Machine Learning based Framework for User-Centered Insider Threat Detection
Abstract
Insider threat represents a major cyber-security challenge to companies, organizations, and government agencies. Harmful actions in insider threats are performed by authorized users in organizations. Due to the fact that an insider is authorized to access the organization's computer systems and has knowledge about the organization's security procedures, detecting insider threats is challenging. Many other challenges exist in this detection problem, including unbalanced data, limited ground truth, and possible user behaviour changes.
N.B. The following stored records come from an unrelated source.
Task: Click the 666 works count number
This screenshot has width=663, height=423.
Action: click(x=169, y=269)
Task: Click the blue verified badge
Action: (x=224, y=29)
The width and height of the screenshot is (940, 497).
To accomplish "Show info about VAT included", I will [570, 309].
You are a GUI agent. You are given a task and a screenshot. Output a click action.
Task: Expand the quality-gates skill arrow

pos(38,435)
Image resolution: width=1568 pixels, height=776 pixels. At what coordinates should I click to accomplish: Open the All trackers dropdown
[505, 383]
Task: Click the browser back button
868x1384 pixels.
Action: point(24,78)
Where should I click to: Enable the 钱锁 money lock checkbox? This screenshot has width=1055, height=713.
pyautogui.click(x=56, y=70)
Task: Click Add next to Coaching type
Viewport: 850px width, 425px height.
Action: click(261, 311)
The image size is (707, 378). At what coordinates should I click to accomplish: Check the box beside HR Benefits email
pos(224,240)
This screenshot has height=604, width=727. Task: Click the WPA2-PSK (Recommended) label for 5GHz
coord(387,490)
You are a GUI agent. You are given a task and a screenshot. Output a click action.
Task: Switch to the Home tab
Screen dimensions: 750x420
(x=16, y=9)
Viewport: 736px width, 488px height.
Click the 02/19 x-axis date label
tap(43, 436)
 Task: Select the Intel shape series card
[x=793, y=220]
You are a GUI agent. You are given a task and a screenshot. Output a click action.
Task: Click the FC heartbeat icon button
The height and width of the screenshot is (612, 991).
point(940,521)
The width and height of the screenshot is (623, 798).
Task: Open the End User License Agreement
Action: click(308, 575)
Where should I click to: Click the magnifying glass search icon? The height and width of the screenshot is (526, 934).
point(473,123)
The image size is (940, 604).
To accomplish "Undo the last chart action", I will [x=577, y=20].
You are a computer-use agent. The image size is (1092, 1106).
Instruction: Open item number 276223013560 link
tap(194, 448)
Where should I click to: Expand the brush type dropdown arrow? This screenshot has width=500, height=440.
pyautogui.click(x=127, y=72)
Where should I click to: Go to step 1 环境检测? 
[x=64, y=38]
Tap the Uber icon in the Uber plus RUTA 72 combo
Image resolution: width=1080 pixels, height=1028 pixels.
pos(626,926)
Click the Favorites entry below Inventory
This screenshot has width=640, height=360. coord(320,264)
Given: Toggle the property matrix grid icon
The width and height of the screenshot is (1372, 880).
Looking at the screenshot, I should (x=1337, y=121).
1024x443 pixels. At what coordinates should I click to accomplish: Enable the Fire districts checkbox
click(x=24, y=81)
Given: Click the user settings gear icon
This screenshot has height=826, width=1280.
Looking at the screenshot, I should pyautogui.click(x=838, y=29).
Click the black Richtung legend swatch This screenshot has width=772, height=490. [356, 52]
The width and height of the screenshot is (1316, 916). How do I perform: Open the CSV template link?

This research proposes a comprehensive machine learning-based framework for insider threat detection, from data pre-processing, a combination of supervised and unsupervised learning, to deep analysis and meaningful result reporting.
For the data pre-processing step, the framework introduces a data extraction approach allowing extraction of numerical feature vectors representing user activities from heterogeneous data, with different data granularity levels and temporal data representations, and enabling applications of machine learning. In the initial detection step of the framework, assume no available ground truth, unsupervised learning methods with different working principles and unsupervised ensembles are explored for anomaly detection to identify anomalous user behaviours that may indicate insider threats. Furthermore, the framework employs supervised and semi-supervised machine learning under limited ground truth availability and real-world conditions to maximize the effectiveness of limited training data and detect insider threats with high precision. Throughout the thesis, realistic evaluation and comprehensive result reporting are performed to facilitate understanding of the framework's performance under real-world conditions.
Evaluation results on publicly available datasets show the effectiveness of the proposed approach. High insider threat detection rates are achieved at very low false positive rates. The robustness of the detection models is also demonstrated and comparisons with the state-of-the-art confirm the advantages of the approach.